> _Task brief_: Each line of the data below holding the word "Calendrier" must be copied.

——————

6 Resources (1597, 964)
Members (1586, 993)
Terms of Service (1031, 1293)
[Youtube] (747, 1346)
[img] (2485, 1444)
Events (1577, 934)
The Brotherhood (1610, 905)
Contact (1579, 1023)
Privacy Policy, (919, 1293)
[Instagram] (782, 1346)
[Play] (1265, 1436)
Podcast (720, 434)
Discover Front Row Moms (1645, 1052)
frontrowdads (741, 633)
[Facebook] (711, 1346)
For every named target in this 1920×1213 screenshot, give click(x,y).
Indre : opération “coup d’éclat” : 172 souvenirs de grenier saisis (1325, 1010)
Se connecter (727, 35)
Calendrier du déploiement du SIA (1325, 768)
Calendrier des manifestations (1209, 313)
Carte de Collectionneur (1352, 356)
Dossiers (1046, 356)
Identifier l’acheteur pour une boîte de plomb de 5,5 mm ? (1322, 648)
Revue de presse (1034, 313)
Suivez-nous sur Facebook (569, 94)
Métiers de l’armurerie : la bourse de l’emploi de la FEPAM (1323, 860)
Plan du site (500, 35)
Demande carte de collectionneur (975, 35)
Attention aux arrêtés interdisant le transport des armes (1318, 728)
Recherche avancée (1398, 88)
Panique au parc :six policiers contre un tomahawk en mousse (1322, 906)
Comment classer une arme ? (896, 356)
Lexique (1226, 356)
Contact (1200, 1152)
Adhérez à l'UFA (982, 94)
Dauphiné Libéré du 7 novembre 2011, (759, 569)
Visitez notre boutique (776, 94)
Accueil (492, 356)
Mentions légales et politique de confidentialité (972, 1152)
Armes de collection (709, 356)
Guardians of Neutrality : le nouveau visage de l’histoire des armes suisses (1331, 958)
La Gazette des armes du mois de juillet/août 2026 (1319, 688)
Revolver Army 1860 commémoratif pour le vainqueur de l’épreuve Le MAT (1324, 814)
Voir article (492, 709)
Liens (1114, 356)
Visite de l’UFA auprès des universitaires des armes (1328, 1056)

——————

> _Your response_:
Calendrier du déploiement du SIA (1325, 768)
Calendrier des manifestations (1209, 313)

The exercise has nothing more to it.